DIRECTIONS FOR THIS TASK:
Please quote only the lines that start at the one with "[Clark Tours] (211, 49)" and go on to the last line of the data, both ends kept.

INFORMATION:
• • • • •

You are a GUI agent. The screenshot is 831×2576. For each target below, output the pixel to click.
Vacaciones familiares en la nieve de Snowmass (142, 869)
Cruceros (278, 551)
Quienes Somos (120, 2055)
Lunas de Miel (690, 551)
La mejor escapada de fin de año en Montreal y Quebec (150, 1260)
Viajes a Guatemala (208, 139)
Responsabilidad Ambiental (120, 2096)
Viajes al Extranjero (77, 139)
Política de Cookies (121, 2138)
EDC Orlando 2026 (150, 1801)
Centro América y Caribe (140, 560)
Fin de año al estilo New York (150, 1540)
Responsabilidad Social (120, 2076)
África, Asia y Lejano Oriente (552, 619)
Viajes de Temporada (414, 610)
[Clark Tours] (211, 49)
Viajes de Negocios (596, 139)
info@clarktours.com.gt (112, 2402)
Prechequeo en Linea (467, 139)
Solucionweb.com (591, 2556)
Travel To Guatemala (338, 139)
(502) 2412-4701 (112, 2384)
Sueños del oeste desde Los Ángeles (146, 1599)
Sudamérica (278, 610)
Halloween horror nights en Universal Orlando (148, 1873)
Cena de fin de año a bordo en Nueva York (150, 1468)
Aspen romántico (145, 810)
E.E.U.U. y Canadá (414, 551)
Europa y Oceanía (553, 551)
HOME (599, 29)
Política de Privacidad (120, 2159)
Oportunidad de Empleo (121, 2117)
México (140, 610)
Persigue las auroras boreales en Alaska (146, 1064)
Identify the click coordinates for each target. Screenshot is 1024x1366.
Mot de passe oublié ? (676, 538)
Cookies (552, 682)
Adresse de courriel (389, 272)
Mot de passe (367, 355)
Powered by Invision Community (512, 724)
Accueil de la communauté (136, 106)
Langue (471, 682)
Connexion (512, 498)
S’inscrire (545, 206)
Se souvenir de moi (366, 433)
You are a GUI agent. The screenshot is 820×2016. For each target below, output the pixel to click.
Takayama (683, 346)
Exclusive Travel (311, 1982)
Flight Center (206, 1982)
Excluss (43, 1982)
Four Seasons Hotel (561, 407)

• • • • •

SOLUTION FOR THIS TASK:
[Clark Tours] (211, 49)
Viajes de Negocios (596, 139)
info@clarktours.com.gt (112, 2402)
Prechequeo en Linea (467, 139)
Solucionweb.com (591, 2556)
Travel To Guatemala (338, 139)
(502) 2412-4701 (112, 2384)
Sueños del oeste desde Los Ángeles (146, 1599)
Sudamérica (278, 610)
Halloween horror nights en Universal Orlando (148, 1873)
Cena de fin de año a bordo en Nueva York (150, 1468)
Aspen romántico (145, 810)
E.E.U.U. y Canadá (414, 551)
Europa y Oceanía (553, 551)
HOME (599, 29)
Política de Privacidad (120, 2159)
Oportunidad de Empleo (121, 2117)
México (140, 610)
Persigue las auroras boreales en Alaska (146, 1064)
Identify the click coordinates for each target. Screenshot is 1024x1366.
Mot de passe oublié ? (676, 538)
Cookies (552, 682)
Adresse de courriel (389, 272)
Mot de passe (367, 355)
Powered by Invision Community (512, 724)
Accueil de la communauté (136, 106)
Langue (471, 682)
Connexion (512, 498)
S’inscrire (545, 206)
Se souvenir de moi (366, 433)
You are a GUI agent. The screenshot is 820×2016. For each target below, output the pixel to click.
Takayama (683, 346)
Exclusive Travel (311, 1982)
Flight Center (206, 1982)
Excluss (43, 1982)
Four Seasons Hotel (561, 407)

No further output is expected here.